Games viable textbook alternatives

Jude Maydwell
Opinion Columnist

I'm sure everyone would agree that textbook prices are outrageous these days. Spending $100 for each of my major textbooks -- some of which aren't even real books, just loose-leaf packets that sell for the exact same price, minus my ability to sell them back -- has been wearing on my bank account for far too long. Every time I purchase one I can't help but feel the price just isn't justified. 

Being a gamer, I tend to measure my expenditures in terms of video game purchases, so spending $400 a semester on books, when I know I could just use that money to purchase an armload of games or even an Xbox 360, makes me cry on the inside just a little bit.

The ultimate solution to this problem would be if, instead of having to purchase a history text about the American Revolution, we got to buy a game to learn the material instead. I'm not talking about games like Reader Rabbit or Math Blaster that have a very limited scope, but more along the lines of a massively multiplayer online (MMO) game based in the period that would cover all the historic events and characters of the day. 

You and your classmates could band together under George Washington (perhaps played by the professor) to fight off the Redcoats using terrain and flanking maneuvers to your advantage, instead of having to fall asleep while attempting to read a text on the same subject matter. 
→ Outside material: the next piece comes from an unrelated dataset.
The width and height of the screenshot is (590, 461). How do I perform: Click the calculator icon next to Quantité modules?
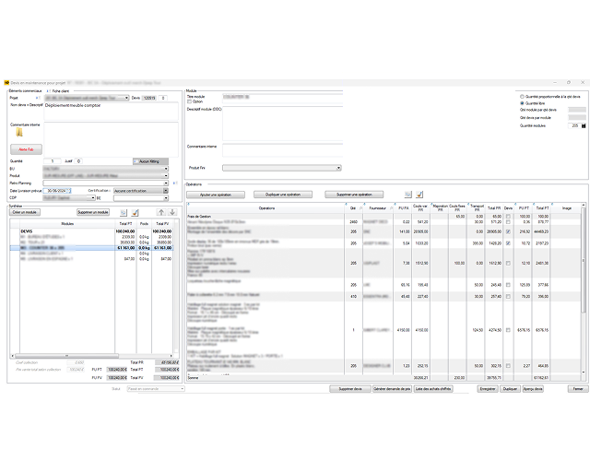[x=584, y=124]
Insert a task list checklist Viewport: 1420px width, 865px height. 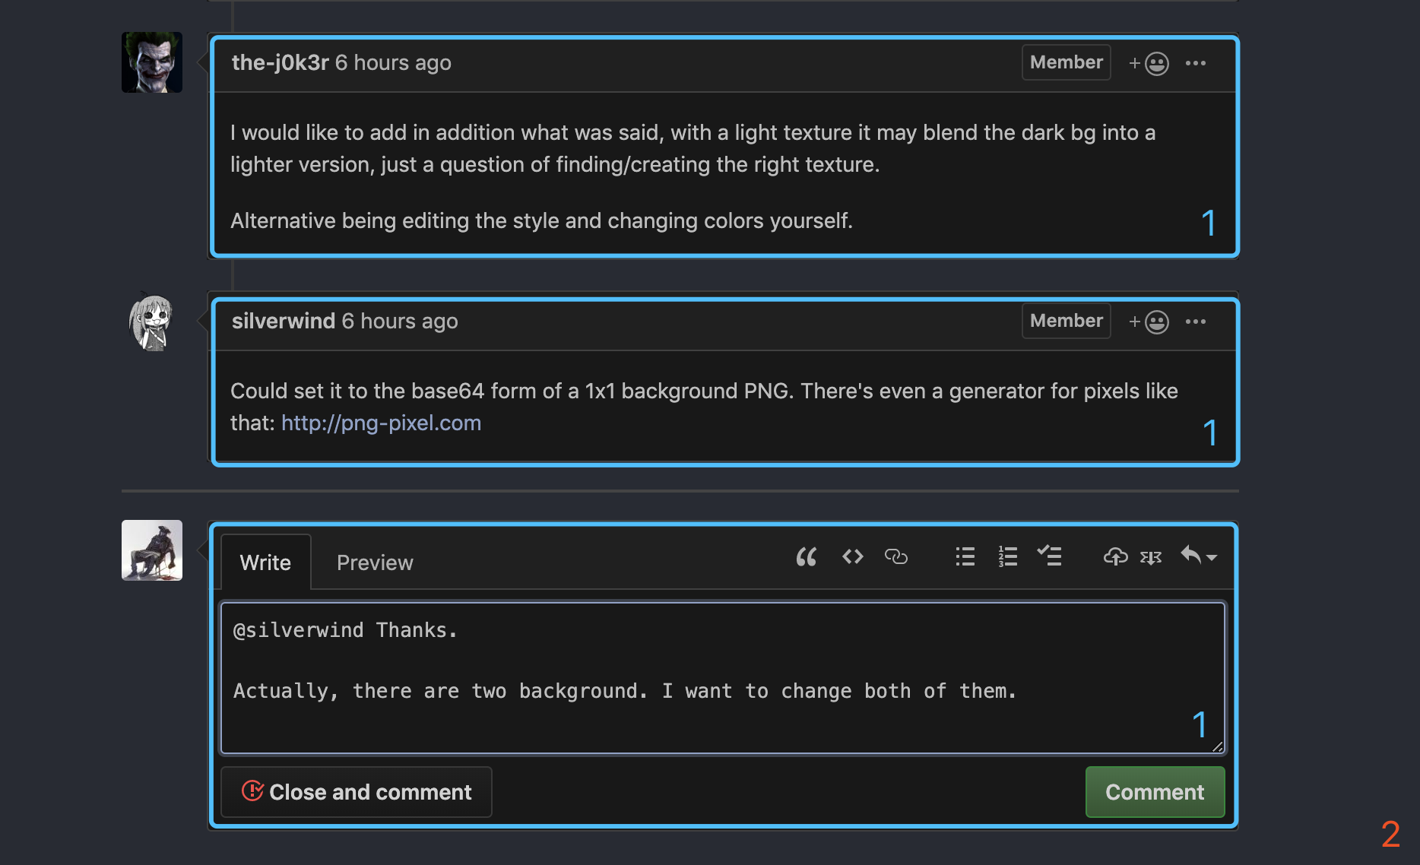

Imagine how sophisticated artificial intelligence code could be used in a psychoanalysis program designed to teach psychology students to treat a patient. There are many possibilities for learning that doesn't bore you to sleep. I'm sure everyone reading this enjoyed a good game of Oregon Trail in elementary school, so I see no reason why the same principle behind that game can't be applied to high school and college-level courses.

Another issue is cost; brand new games today cost $50 to $60, which is about half the price of most of our textbooks. Make the game software updateable via an online auto-update program attached to the game, and you have yourself a game that is easily sold to your fellow students taking the class the following semester. Instead of publishers releasing a new textbook every year or two, the software developer can update the same software students have already bought every semester for free or for a very minimal fee. 

Software is the perfect solution to all of the issues with textbooks that students have to deal with, and will turn the learning experience into a far more engaging, interactive experience than what is being offered today. I know I'd rather be involved in an experience similar to World of Warcraft with my girl and friends online than sit alone in my bedroom and pass out with my nose in a book.